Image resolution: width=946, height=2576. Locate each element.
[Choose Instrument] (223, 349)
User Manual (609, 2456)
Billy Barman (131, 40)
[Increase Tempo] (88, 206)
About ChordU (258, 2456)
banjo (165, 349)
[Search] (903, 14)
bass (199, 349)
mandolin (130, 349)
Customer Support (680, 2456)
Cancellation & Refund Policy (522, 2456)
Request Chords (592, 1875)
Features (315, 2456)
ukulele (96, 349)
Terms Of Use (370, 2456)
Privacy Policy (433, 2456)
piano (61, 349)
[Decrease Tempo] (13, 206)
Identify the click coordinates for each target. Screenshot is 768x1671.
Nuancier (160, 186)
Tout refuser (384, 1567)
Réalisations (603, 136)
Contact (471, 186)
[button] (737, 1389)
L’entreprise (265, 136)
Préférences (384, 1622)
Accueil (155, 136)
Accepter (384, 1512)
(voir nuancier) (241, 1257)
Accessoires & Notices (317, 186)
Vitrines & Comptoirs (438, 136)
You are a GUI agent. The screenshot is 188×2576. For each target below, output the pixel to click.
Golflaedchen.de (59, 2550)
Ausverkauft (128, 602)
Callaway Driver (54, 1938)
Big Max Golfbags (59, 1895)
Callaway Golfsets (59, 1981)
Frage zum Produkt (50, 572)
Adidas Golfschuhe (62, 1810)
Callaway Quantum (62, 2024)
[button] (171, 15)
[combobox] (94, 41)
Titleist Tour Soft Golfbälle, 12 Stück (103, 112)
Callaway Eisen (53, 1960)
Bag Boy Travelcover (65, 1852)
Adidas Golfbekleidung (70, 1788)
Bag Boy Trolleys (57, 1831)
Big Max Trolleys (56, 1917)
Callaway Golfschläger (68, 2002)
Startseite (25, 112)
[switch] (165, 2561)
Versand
◇ ◇ ◇ ◇ ◇ ◇ ◇
> Work item
Every line above that has the string "each" needs to be copied.

> Result of the task
Image resolution: width=946, height=2576. Locate each element.
Identify the click coordinates for each target. Screenshot is 768x1671.
You are a GUI agent. The screenshot is 188×2576. For each target below, output the pixel to click.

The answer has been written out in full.